任务说明: 续写下面这份 Stacking 集成建模笔记，从它的最后一行之后接着往下写。
──────── 所给文本
In [2]:
# Stacking 示例（处理类别不平衡后，meta 使用 LogisticRegression C=0.5）
# 基准：两个 Logistic(C=1)、一个 CatBoost、一个 LightGBM，最终 meta: Logistic(C=0.5)
# 说明：在 fit 时使用 SMOTE 做重采样（目标占比约 20-30%），并使用 5 折 CV 评估 AUC。

In [3]:
# Imports
import os
import numpy as np
import pandas as pd
from sklearn.impute import SimpleImputer
from sklearn.preprocessing import StandardScaler
from sklearn.linear_model import LogisticRegression
from sklearn.ensemble import StackingClassifier
from sklearn.model_selection import StratifiedKFold, cross_val_score, KFold
from sklearn.metrics import roc_auc_score
from sklearn.pipeline import Pipeline as SkPipeline
from lightgbm import LGBMClassifier
from catboost import CatBoostClassifier
from xgboost import XGBClassifier
from sklearn.ensemble import RandomForestClassifier
import warnings
warnings.filterwarnings('ignore')
────────────────
──────── 已知信息
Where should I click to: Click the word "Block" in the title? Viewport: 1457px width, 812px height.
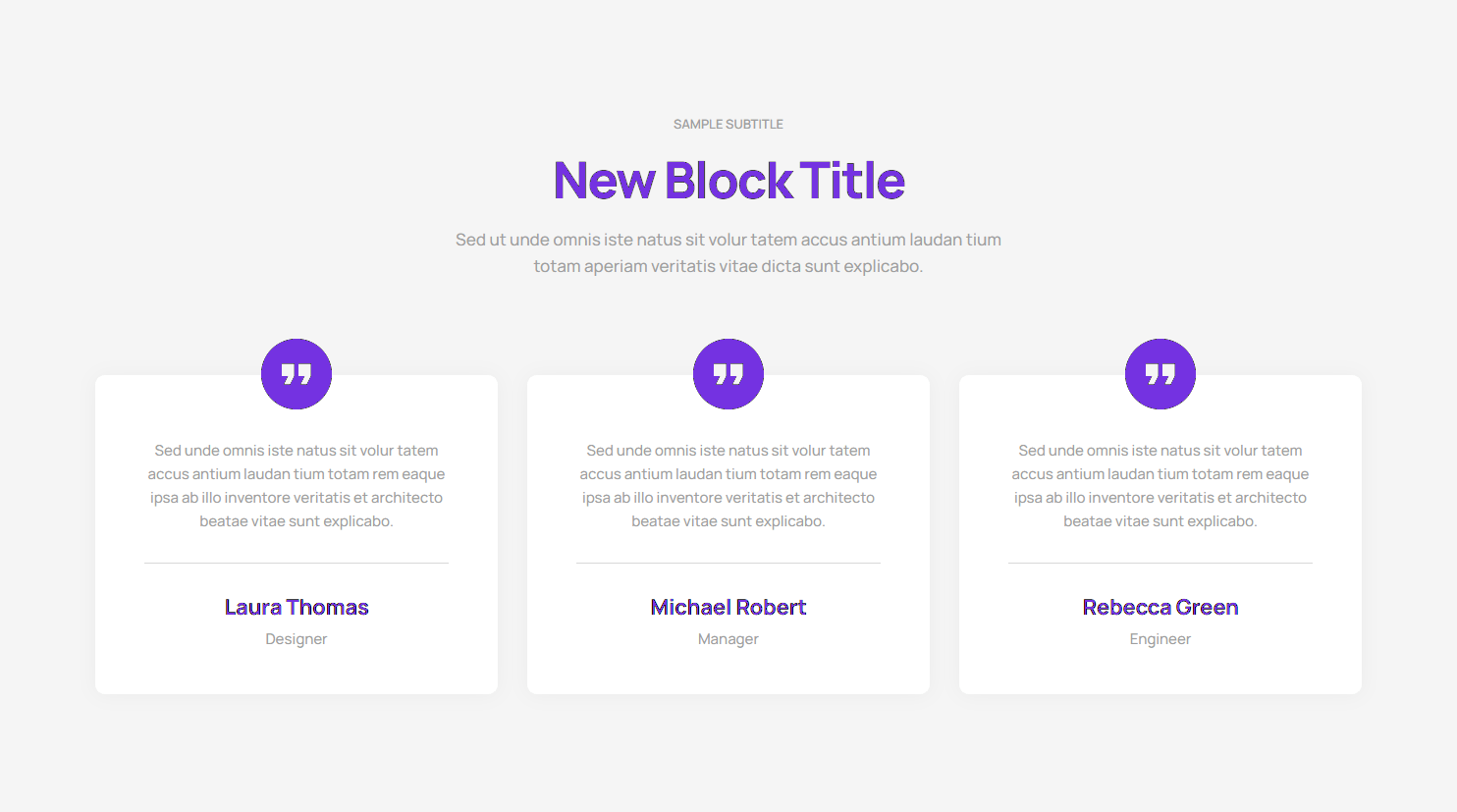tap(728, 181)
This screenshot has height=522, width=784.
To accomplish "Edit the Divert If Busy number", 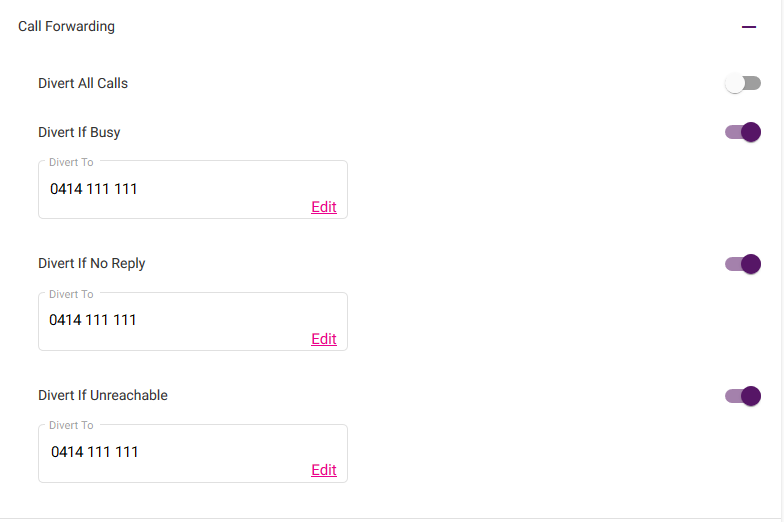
────────────────
作答如下:
In [4]:
# 路径（根据你的仓库结构调整）
ROOT = r'd:\Competition\数科统模'
TRAIN_PATH = os.path.join(ROOT, 'data', 'data(processed)', 'train.csv')
TEST_PATH = os.path.join(ROOT, 'data', 'data(processed)', 'test.csv')

# 读取数据（若文件路径不同，请调整）
train = pd.read_csv(TRAIN_PATH)
test = pd.read_csv(TEST_PATH)

print('train shape:', train.shape)
print('test shape:', test.shape)

# 假设目标列名为 'target'，若不同请修改下面的变量名
TARGET = 'target'
if TARGET not in train.columns:
    raise ValueError(f"目标列 '{TARGET}' 未在 train 文件中找到，请检查 train.csv 列名。")

# 简单检查目标分布
print(train[TARGET].value_counts(normalize=True))

train shape: (500, 24)
test shape: (2000, 23)
target
0    0.98
1    0.02
Name: proportion, dtype: float64


In [5]:
# 基于 baseline 的特征扩展（行统计、交叉、类别计数、KFold 目标编码），然后准备 X/y
drop_cols = [c for c in ['id', 'ID', 'index'] if c in train.columns]
# 先复制一份以免改动原始 DataFrame（便于调试）
train_fe = train.copy()
test_fe = test.copy()

# 自动识别数值与类别列（排除 id 与 target）
feature_cols = [c for c in train.columns if c not in drop_cols + [TARGET]]
num_cols = train[feature_cols].select_dtypes(include=[np.number]).columns.tolist()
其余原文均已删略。